Aim of the exercise
Once you reach the line containing "Políticas de Cookies (590, 2542)" in the entries below, write out that line and each one after it down to the line containing "双子の母・中川翔子「二歩歩いた」息子の姿を公開「可愛すぎる」「成長が楽しみ」の声 (154, 1540)", exactly and with nothing added.

----------

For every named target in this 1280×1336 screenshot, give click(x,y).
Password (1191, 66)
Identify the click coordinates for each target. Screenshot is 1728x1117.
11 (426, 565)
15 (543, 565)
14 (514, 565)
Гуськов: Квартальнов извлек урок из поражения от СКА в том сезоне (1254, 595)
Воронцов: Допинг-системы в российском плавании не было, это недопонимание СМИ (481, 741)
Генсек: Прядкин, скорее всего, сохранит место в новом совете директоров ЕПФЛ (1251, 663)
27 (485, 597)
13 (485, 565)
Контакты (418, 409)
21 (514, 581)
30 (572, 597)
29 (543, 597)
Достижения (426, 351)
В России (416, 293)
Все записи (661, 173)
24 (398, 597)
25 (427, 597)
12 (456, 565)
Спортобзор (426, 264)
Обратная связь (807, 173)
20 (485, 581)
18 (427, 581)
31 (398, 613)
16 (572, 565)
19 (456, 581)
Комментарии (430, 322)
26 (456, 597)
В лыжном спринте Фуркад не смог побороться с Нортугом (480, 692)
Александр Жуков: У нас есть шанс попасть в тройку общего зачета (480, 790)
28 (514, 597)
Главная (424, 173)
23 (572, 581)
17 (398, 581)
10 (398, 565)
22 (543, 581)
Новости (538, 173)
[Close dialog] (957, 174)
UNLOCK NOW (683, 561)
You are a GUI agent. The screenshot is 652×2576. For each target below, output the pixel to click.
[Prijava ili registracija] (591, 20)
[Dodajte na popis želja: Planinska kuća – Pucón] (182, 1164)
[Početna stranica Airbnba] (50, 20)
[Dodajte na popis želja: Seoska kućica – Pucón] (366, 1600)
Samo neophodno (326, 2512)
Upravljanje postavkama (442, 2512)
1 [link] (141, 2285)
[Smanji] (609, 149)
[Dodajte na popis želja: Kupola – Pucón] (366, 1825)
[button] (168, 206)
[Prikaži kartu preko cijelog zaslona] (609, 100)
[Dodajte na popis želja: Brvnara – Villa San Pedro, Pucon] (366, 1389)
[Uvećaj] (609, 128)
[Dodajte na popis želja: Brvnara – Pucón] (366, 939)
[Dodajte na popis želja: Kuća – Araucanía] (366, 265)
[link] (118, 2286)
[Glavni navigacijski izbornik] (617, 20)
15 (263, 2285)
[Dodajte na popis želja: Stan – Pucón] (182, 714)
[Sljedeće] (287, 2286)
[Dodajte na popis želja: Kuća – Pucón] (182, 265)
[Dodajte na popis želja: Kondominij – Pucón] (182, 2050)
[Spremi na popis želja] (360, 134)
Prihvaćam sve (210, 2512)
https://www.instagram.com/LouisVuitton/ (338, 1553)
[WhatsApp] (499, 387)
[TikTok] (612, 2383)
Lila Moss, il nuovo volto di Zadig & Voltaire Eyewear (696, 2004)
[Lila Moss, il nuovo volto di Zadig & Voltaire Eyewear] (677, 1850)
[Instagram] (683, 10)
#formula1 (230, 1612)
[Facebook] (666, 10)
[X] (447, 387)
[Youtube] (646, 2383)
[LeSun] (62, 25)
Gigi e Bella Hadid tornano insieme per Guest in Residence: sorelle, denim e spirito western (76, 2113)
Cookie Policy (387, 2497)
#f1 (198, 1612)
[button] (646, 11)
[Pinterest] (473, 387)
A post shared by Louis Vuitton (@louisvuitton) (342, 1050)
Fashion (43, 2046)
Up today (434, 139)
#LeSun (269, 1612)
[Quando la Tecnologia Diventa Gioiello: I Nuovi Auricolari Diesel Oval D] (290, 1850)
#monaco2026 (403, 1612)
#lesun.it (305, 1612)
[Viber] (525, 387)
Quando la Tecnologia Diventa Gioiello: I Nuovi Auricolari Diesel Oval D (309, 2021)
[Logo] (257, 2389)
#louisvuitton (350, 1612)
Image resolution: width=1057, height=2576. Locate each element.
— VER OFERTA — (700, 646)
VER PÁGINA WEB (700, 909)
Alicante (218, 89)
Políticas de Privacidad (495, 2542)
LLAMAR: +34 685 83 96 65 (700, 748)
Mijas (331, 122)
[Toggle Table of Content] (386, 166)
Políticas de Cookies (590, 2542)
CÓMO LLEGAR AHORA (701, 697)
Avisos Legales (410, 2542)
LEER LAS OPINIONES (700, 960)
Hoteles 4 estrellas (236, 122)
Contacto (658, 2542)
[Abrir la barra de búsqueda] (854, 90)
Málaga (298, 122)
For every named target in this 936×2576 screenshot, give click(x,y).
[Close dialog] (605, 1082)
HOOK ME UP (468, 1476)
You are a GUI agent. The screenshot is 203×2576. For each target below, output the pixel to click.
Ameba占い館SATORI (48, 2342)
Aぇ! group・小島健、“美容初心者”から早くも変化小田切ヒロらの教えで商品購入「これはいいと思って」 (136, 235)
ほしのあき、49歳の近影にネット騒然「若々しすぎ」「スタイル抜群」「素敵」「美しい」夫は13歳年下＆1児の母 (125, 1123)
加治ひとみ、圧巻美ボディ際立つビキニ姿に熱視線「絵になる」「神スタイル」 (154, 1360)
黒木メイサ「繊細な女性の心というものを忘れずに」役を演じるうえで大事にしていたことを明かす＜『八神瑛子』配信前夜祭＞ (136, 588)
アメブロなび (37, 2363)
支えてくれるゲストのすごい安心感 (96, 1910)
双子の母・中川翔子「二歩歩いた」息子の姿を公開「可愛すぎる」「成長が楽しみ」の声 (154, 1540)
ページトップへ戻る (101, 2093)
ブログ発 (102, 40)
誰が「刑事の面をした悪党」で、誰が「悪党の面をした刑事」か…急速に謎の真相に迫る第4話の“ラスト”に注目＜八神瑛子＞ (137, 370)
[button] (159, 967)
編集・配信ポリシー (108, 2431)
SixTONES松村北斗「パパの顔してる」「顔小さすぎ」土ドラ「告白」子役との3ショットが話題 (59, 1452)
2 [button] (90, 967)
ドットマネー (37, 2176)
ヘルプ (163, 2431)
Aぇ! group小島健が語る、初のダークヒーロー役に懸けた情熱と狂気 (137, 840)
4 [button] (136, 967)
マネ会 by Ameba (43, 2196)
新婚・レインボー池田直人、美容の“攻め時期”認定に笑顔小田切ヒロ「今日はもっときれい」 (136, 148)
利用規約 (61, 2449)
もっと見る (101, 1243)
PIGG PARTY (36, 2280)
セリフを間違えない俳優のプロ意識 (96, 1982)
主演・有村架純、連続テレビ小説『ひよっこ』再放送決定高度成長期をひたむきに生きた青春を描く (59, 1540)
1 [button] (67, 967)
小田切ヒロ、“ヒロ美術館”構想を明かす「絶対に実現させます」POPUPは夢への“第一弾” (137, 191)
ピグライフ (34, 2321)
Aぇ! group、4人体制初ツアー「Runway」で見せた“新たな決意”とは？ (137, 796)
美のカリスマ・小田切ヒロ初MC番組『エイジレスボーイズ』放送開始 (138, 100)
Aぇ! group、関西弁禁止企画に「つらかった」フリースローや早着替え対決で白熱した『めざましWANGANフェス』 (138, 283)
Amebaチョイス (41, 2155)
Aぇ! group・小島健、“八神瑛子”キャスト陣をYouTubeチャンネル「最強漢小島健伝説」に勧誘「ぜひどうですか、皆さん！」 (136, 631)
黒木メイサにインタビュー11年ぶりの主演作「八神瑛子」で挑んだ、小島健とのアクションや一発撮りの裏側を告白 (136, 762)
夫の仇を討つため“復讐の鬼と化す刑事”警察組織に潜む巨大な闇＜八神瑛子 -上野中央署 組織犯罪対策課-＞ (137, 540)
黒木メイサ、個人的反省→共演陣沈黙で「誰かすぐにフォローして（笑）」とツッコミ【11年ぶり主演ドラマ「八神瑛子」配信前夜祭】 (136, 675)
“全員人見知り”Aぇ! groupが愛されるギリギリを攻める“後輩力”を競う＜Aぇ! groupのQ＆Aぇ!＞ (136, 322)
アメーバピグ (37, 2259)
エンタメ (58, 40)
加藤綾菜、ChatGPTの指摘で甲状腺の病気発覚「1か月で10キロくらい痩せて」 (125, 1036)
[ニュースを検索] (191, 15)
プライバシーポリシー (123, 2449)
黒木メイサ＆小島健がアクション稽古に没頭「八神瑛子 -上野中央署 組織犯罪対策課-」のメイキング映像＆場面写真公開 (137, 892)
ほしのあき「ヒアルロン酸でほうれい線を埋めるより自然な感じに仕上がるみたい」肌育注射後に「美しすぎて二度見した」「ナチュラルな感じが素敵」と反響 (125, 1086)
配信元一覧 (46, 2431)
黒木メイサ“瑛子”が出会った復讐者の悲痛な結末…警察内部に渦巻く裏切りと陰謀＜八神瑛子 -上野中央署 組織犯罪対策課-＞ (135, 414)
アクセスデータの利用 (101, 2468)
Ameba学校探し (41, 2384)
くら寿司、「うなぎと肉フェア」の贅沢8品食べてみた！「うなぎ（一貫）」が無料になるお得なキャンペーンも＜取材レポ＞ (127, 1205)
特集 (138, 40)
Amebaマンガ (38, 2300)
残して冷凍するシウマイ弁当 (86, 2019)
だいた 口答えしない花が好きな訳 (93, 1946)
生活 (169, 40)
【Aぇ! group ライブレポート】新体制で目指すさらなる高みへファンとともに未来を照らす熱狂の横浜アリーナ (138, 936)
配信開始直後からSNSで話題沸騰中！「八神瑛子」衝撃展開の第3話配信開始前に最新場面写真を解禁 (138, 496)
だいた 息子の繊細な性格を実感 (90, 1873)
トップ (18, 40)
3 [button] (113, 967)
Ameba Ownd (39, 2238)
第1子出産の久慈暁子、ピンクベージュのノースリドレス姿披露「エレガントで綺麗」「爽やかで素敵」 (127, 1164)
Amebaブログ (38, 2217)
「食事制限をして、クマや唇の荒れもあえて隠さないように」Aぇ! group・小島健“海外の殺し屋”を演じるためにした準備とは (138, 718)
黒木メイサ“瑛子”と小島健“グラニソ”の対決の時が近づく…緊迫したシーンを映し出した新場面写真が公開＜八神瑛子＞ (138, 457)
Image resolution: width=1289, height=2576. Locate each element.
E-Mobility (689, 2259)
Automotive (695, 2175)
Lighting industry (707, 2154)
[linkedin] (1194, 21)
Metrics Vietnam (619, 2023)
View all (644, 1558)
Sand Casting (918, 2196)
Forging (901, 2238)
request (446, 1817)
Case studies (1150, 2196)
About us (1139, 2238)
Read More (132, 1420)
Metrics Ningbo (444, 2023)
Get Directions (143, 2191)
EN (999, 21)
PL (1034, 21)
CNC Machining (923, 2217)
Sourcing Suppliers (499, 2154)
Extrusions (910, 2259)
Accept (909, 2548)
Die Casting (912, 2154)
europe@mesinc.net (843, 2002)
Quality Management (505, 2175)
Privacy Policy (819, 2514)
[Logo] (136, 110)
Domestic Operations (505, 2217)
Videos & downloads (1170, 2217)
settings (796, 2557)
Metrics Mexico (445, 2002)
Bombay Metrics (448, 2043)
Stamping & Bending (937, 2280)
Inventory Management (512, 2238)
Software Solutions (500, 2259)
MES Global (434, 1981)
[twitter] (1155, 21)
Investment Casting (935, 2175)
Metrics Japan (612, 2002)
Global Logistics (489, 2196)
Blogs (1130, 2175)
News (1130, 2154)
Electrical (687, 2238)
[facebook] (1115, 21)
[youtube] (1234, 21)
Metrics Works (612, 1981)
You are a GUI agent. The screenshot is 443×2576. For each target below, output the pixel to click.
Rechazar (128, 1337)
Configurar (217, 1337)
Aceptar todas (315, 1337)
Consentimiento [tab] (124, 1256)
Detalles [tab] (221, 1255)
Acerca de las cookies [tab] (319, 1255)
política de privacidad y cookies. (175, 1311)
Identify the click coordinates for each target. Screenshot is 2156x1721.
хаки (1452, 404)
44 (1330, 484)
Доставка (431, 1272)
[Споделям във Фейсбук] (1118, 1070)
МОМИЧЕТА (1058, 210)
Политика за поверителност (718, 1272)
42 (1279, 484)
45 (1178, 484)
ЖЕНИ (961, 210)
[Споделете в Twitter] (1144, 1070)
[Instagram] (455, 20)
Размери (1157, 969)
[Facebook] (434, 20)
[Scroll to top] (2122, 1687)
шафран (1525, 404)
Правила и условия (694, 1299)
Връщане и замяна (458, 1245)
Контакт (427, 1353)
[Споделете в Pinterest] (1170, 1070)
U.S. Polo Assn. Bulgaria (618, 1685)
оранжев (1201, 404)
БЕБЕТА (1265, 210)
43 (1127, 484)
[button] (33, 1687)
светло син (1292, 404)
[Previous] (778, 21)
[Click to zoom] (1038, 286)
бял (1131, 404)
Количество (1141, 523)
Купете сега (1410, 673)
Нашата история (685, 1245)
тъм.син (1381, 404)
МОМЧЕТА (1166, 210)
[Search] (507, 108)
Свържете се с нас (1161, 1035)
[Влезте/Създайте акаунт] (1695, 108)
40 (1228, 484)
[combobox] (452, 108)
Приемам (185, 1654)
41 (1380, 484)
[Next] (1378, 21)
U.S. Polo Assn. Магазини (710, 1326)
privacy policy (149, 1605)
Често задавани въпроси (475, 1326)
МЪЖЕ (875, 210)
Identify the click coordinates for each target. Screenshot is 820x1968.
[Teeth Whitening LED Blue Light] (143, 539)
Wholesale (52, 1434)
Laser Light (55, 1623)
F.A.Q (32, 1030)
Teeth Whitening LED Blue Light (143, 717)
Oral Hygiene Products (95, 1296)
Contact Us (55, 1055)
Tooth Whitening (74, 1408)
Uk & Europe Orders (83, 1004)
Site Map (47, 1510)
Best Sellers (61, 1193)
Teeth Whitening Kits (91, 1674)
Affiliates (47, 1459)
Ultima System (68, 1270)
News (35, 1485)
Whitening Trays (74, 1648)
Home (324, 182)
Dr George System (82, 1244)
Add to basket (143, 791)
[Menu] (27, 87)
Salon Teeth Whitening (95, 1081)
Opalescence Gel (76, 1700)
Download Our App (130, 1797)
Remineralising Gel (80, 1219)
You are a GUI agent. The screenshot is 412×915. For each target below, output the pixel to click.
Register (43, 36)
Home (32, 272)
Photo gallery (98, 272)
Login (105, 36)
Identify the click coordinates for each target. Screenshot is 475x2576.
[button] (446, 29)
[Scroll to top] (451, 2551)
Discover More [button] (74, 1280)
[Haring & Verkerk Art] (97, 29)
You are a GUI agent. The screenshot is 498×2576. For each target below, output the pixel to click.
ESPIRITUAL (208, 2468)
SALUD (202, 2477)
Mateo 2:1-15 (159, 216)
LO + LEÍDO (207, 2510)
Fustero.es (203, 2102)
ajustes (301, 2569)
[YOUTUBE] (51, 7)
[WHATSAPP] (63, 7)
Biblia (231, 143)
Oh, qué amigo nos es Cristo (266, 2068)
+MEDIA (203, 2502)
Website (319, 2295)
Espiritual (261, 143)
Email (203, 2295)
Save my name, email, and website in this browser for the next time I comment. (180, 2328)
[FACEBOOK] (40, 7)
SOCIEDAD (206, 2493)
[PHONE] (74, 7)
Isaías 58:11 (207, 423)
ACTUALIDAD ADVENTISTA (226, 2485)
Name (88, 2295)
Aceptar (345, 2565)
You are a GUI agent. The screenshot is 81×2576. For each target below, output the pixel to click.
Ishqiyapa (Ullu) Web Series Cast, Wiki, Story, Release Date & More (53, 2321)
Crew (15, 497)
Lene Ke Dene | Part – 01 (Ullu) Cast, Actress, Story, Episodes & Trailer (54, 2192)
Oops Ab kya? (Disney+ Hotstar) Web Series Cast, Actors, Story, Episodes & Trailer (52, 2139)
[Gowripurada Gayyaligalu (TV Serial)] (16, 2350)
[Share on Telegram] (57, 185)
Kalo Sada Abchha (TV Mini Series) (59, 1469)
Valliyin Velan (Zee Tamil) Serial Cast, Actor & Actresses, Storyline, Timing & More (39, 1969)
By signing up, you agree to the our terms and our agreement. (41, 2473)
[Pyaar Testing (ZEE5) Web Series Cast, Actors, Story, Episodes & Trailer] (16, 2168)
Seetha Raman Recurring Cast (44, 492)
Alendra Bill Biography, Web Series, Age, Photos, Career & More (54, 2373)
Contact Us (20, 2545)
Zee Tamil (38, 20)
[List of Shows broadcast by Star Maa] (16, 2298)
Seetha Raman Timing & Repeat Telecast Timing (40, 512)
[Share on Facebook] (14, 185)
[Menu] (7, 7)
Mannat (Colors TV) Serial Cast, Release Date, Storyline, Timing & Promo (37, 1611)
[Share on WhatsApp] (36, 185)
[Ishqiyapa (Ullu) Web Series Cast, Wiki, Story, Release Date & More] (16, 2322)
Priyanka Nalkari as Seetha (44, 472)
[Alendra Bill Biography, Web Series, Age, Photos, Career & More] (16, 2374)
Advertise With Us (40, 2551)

----------

Exercise answer
Políticas de Cookies (590, 2542)
CÓMO LLEGAR AHORA (701, 697)
Avisos Legales (410, 2542)
LEER LAS OPINIONES (700, 960)
Hoteles 4 estrellas (236, 122)
Contacto (658, 2542)
[Abrir la barra de búsqueda] (854, 90)
Málaga (298, 122)
For every named target in this 936×2576 screenshot, give click(x,y).
[Close dialog] (605, 1082)
HOOK ME UP (468, 1476)
You are a GUI agent. The screenshot is 203×2576. For each target below, output the pixel to click.
Ameba占い館SATORI (48, 2342)
Aぇ! group・小島健、“美容初心者”から早くも変化小田切ヒロらの教えで商品購入「これはいいと思って」 (136, 235)
ほしのあき、49歳の近影にネット騒然「若々しすぎ」「スタイル抜群」「素敵」「美しい」夫は13歳年下＆1児の母 (125, 1123)
加治ひとみ、圧巻美ボディ際立つビキニ姿に熱視線「絵になる」「神スタイル」 (154, 1360)
黒木メイサ「繊細な女性の心というものを忘れずに」役を演じるうえで大事にしていたことを明かす＜『八神瑛子』配信前夜祭＞ (136, 588)
アメブロなび (37, 2363)
支えてくれるゲストのすごい安心感 (96, 1910)
双子の母・中川翔子「二歩歩いた」息子の姿を公開「可愛すぎる」「成長が楽しみ」の声 (154, 1540)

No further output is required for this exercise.